Tokenomics

Cliff

A waiting period at the start of a token vesting schedule during which no tokens unlock at all. After the cliff ends, tokens begin releasing according to the vesting schedule.

Also known as: vesting cliff

Cliffs exist because most token allocations to insiders, investors, and team members need to survive at least one market cycle before they start flowing into the market. A cliff enforces patience. During the cliff period (typically 6-24 months) the recipient holds the token allocation on paper but can’t sell any of it. At the end of the cliff, either all the cliffed tokens release at once (less common) or a portion releases and the rest continues vesting linearly (more common).
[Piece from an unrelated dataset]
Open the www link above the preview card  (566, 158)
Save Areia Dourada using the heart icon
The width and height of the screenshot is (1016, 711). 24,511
The length of the cliff is a signal about project intent. A 6-month cliff is short and usually means the project wants to give insiders the option to exit early. A 12-month cliff is standard for most early-stage rounds. A 24-month cliff is long and suggests the team and investors are aligned on the long-term. Zero cliff is a red flag: it means tokens start flowing into the market immediately after launch with no grace period, which almost guarantees early dumps.
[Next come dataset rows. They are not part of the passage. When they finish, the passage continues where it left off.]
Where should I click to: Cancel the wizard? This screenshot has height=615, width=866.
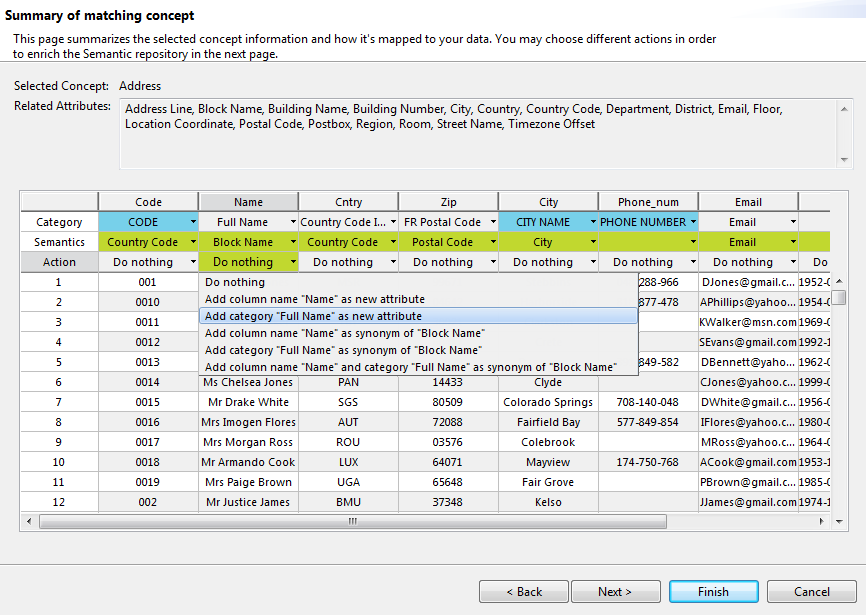[x=811, y=591]
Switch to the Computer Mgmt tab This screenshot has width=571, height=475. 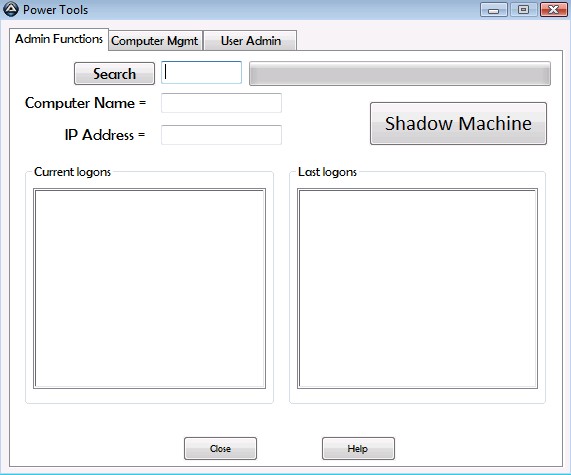click(x=155, y=40)
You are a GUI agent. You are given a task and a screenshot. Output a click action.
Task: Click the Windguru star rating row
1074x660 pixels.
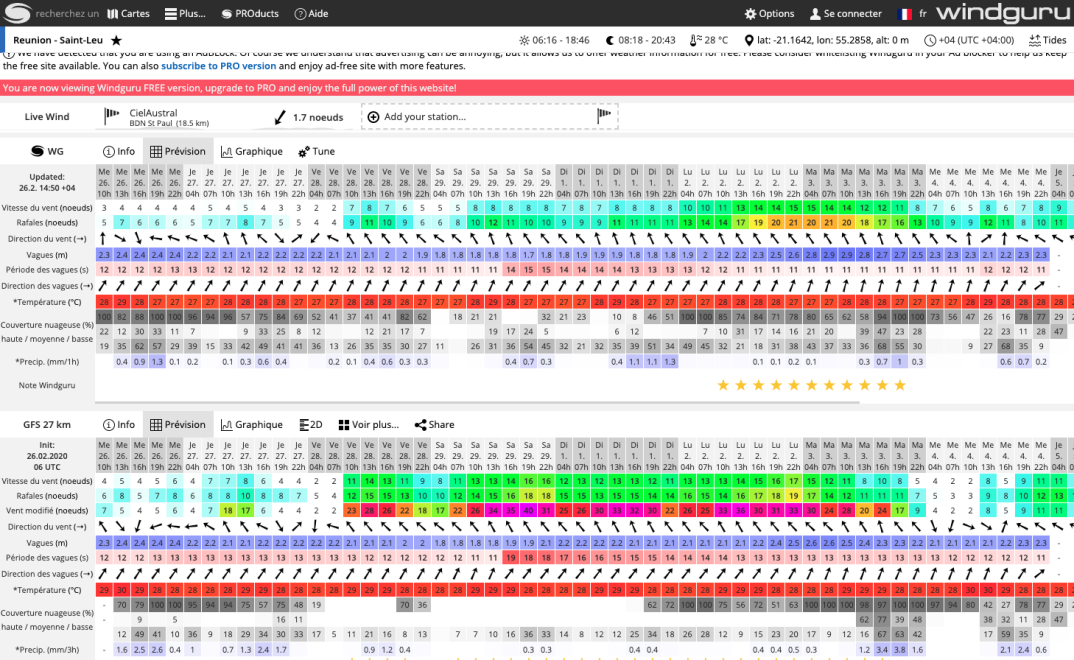click(x=811, y=385)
Cliffs combined with linear vesting create a specific pressure point. At the end of a 12-month cliff, whatever percentage of the total allocation was “cliffed” suddenly becomes available to the insider, and the rest continues releasing monthly or weekly. If the cliff covers 25% of the total allocation, then on cliff day 25% of the team’s tokens unlock in one block, which is often the largest single-day supply release of the entire vesting schedule. Tracking when major cliffs end is part of reading any project’s supply overhang.
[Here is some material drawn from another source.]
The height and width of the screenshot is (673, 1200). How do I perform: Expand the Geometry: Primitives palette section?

The honest question for any project you’re considering is “what vesting schedule do the founders and early investors have, when do the next cliffs end, and how much unlocks on those days relative to the current circulating supply?” A project with a pending cliff that releases 10% of supply next month has a very different risk profile from a project whose cliffs are all behind it. OYM’s Supply Dynamics dimension tries to capture this, but the precise unlock schedules usually need to be checked against the original tokenomics page or on-chain vesting contracts.